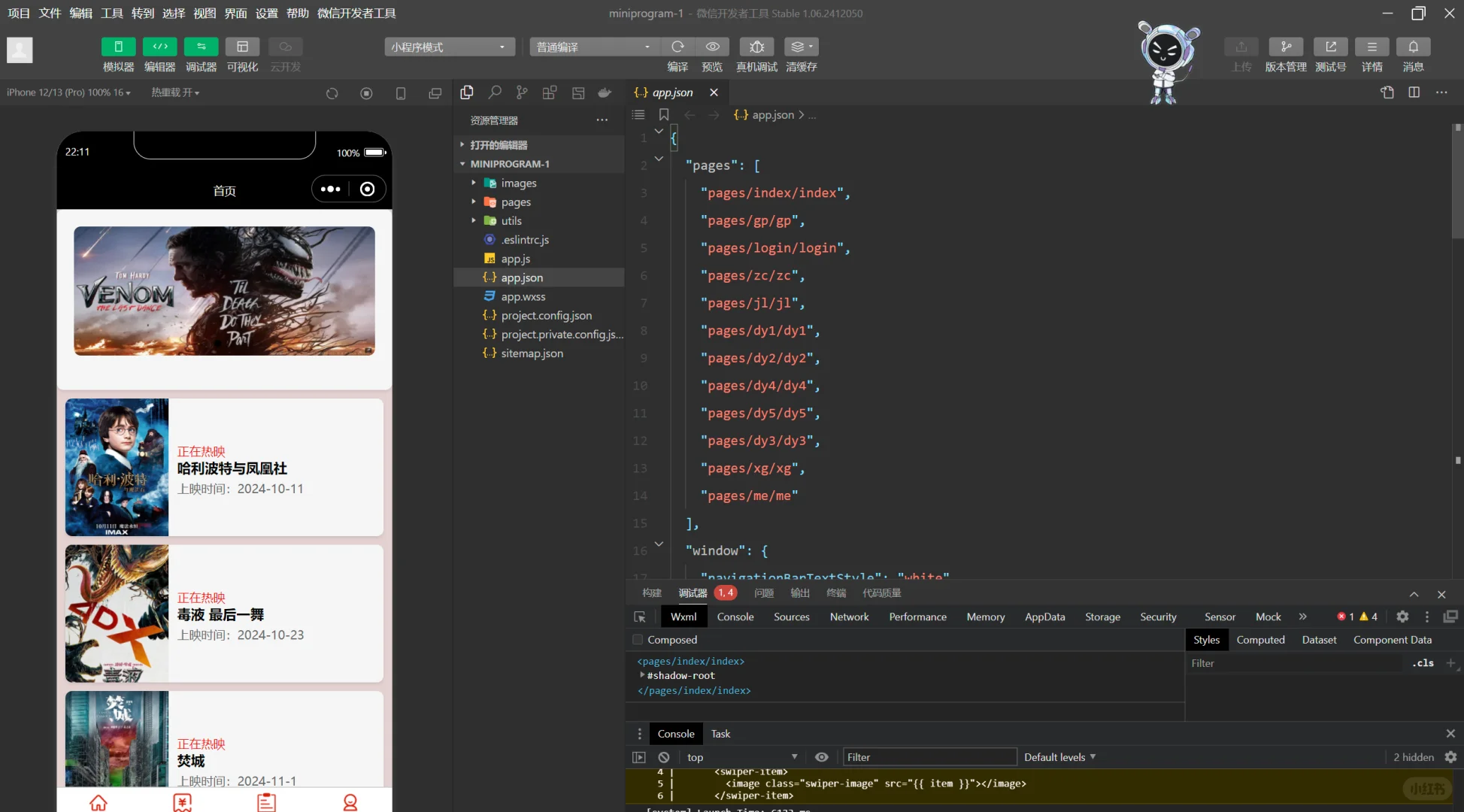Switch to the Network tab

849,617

□ □ □

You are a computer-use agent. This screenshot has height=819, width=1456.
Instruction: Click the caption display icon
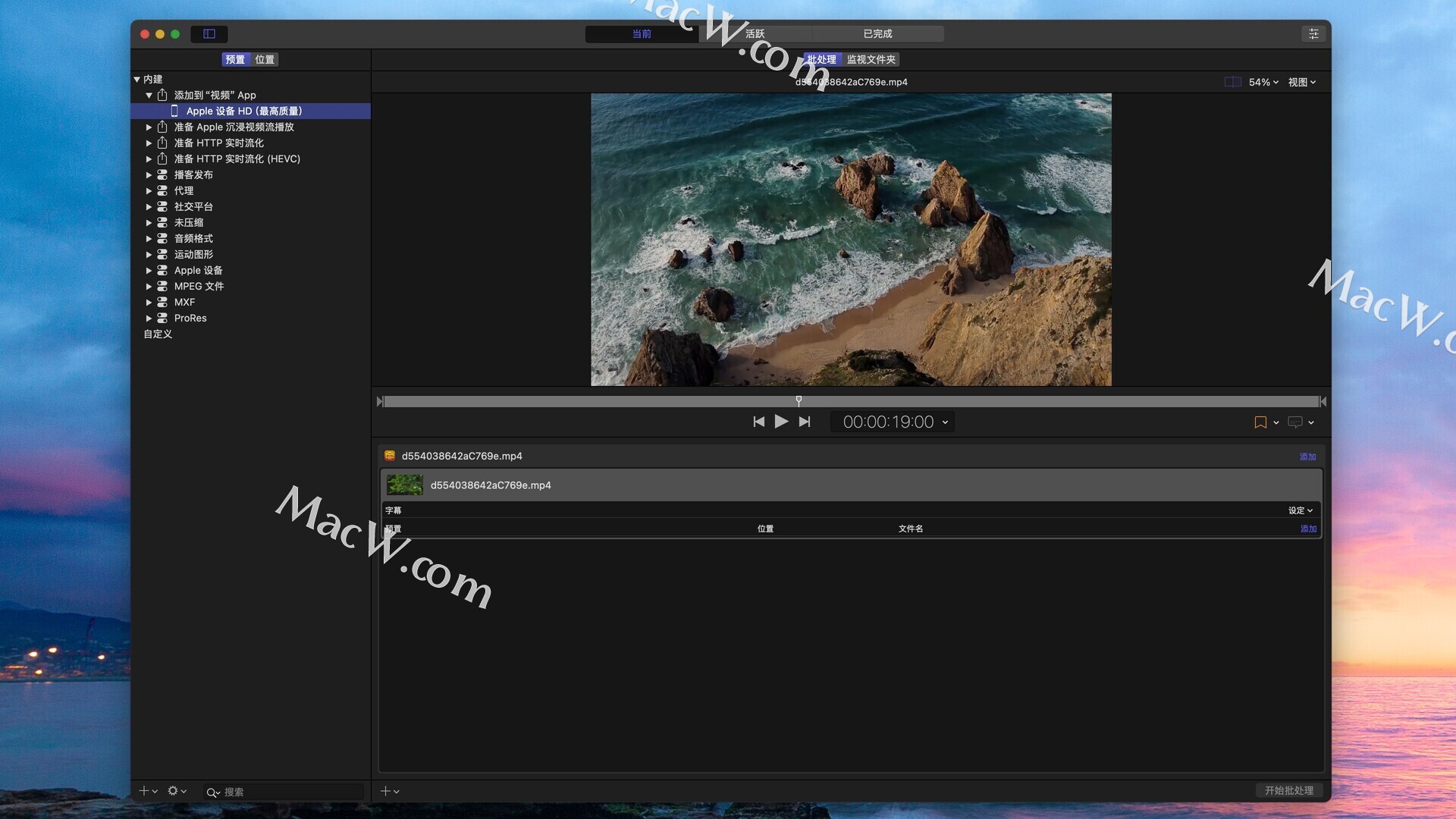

□ □ □

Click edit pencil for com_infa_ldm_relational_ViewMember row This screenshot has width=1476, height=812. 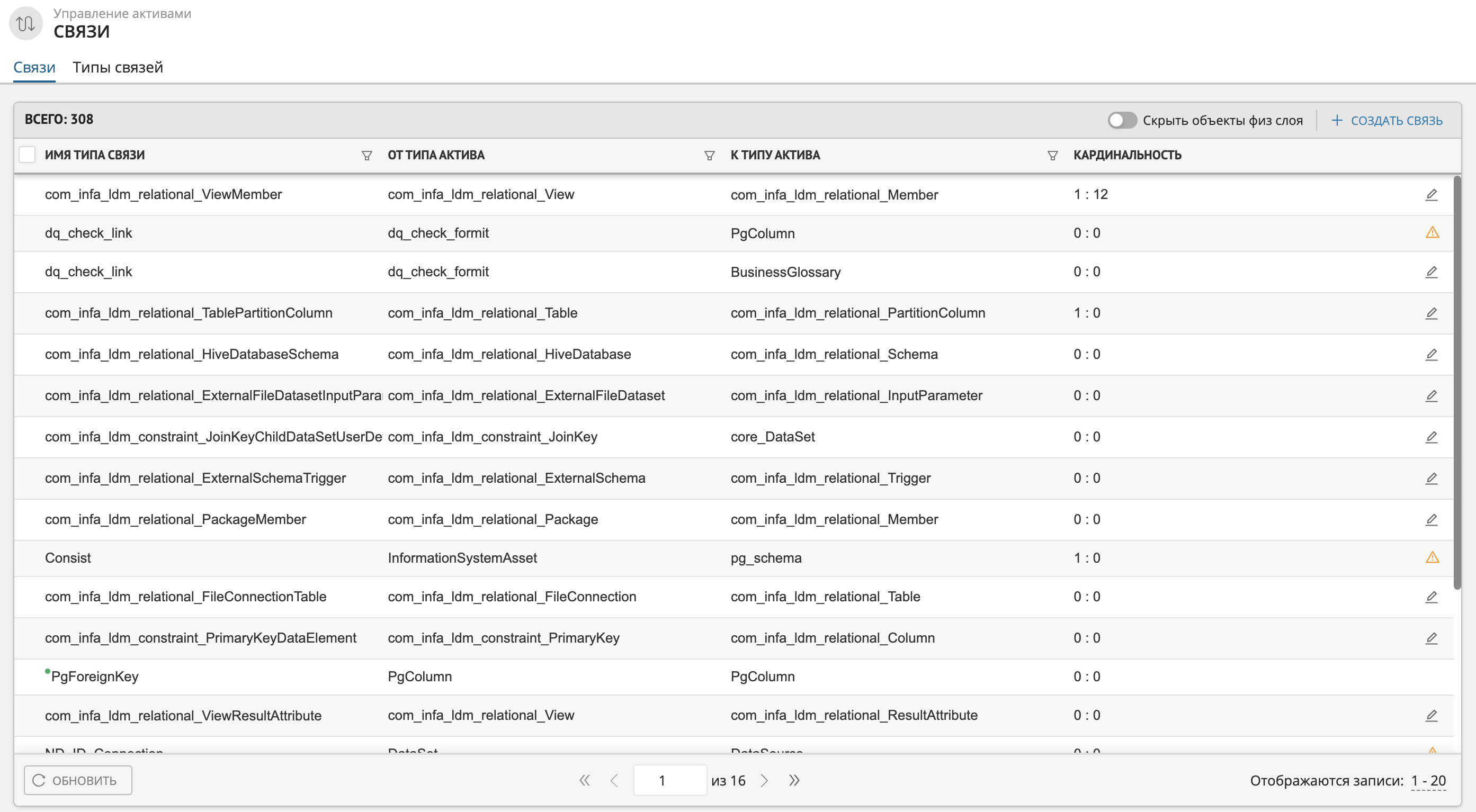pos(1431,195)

□ □ □

Copy the lines of the data above exactly as written, beginning with the line containing "You are a computer-use" and ending with the line containing "Instruction: Click the caption display icon", and leave out all other lines.

You are a computer-use agent. This screenshot has height=819, width=1456.
Instruction: Click the caption display icon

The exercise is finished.